As much as we feel compelled to give them a heads up, we don’t need to warn them that change is coming their way. If anything, it can trigger an unnecessary confrontation about our impending change. Change in behavior insights fear in people because change is unfamiliar, uncomfortable, and uncertain. People typically prefer what’s predictable. What’s automatic and easier. This way they don’t have to take time to process the new information that requires a new response, or the courage to self-reflect followed by the energy and thoughtfulness it takes to assess old, unhealthy attitudes or beliefs and the commitment it takes to create a new approach.
No, we don’t have to say a word. This is our new attitude and our new direction. It doesn’t need to be telegraphed because we’re not responsible for their reaction and it’s beyond our ability to control anyway. It doesn’t seem possible, but our change will indeed create change without trying to control others.
The world will never stop changing. Sometimes it changes us and sometimes we change it. Nevertheless, change is inevitable and unavoidable.”
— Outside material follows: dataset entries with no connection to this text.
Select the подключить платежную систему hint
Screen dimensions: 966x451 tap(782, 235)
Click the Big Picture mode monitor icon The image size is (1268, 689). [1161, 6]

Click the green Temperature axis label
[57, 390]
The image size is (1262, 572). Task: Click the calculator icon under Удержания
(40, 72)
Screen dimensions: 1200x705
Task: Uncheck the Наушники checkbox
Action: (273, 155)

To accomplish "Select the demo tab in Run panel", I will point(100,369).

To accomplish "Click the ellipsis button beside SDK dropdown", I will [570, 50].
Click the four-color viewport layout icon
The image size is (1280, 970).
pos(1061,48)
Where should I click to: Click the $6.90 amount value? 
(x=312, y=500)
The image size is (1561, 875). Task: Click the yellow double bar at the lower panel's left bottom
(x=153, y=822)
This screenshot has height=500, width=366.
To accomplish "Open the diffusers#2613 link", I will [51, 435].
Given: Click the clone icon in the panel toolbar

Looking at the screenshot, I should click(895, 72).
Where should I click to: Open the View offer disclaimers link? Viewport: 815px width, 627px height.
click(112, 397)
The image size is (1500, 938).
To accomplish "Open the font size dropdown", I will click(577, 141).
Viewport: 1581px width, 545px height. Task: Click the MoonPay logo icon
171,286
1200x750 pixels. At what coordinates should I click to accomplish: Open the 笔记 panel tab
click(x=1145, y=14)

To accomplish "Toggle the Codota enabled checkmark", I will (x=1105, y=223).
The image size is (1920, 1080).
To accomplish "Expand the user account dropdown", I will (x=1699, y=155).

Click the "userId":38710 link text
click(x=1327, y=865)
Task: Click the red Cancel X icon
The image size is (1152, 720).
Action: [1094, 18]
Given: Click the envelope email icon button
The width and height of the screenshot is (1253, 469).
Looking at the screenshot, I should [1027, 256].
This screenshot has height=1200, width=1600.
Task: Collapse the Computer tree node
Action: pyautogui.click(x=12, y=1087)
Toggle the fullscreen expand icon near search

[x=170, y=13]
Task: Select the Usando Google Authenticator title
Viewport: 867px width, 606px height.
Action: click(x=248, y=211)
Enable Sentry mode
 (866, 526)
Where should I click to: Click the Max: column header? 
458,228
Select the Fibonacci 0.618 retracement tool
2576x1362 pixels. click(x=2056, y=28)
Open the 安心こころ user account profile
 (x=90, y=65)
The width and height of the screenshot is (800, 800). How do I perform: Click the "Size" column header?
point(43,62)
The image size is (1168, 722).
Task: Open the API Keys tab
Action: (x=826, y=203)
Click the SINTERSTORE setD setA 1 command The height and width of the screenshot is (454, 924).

The best we can do is go into any encounter having no expectations for someone to be on the same page as us but the dedication that, regardless of the end results, we’ve behaved with kindness and respect for not only our opposer, but ourselves. Change is a personal journey and when we consistently behave in a way that’s congruent with our belief system, we increase the possibility to create a new, healthier reality and feel the peace that comes with it. Does this sound good?